Cake convener Christine Beaton has a tip for fruitcake bakers at the New Zealand Agricultural Show, "you don't really cook a Christmas cake, you dry it out."
The sheep farmer from Leithfield in North Canterbury knows what she's talking about.
She learnt about the dark arts of making Christmas cakes from her great-grandmother.
"I still use her old crockery bowl but it's got some cracks in it now, so one day it's going to disintegrate."
Christine has brought the Christmas Cake Competition back into the heart of the Christchurch show, after it was absent for a few years.
"The people that had done it had done their dash and I've got a passion for cooking so I thought, let's give it a go and see if we can start it again."
She's had a great response from home bakers with entries arriving from as far afield as Western Australia.
"I've got a cake in competition too, but mine is the lightest cake, so everybody has their own taste."

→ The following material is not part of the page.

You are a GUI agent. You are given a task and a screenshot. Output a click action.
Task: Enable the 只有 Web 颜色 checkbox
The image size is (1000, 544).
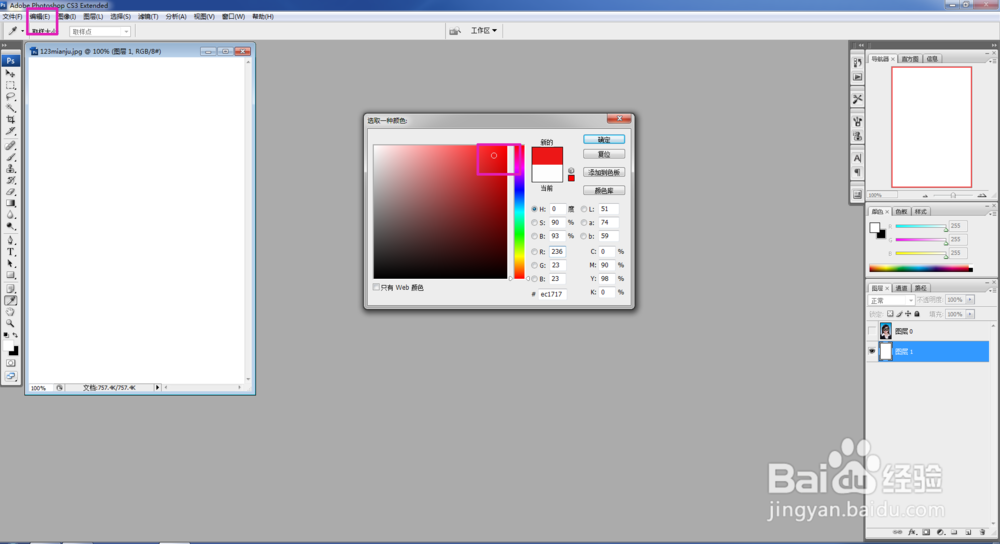coord(376,287)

All the cakes are cut in half for judging. A ruler is used to ensure the cuts are made exactly through the centre.
"Because if you did go over to one side a wee bit and it was a bit underdone in the middle, they could miss that."
Christine says the judges, former show president Richard Parkes and farmer and Waipara foodie Judith Hoban, were really impressed by Julie Tapp's winning entry.
"The taste was good, the top was nice and smooth and soft and there was no burnt or over-cooked fruit coming up through," she says.
So did the convener get to taste the fruit cakes after the judging was done?
"I did, I cleaned up the crumbs after every cake was judged, so I do not want another piece of Christmas cake for sometime!" Christine admits.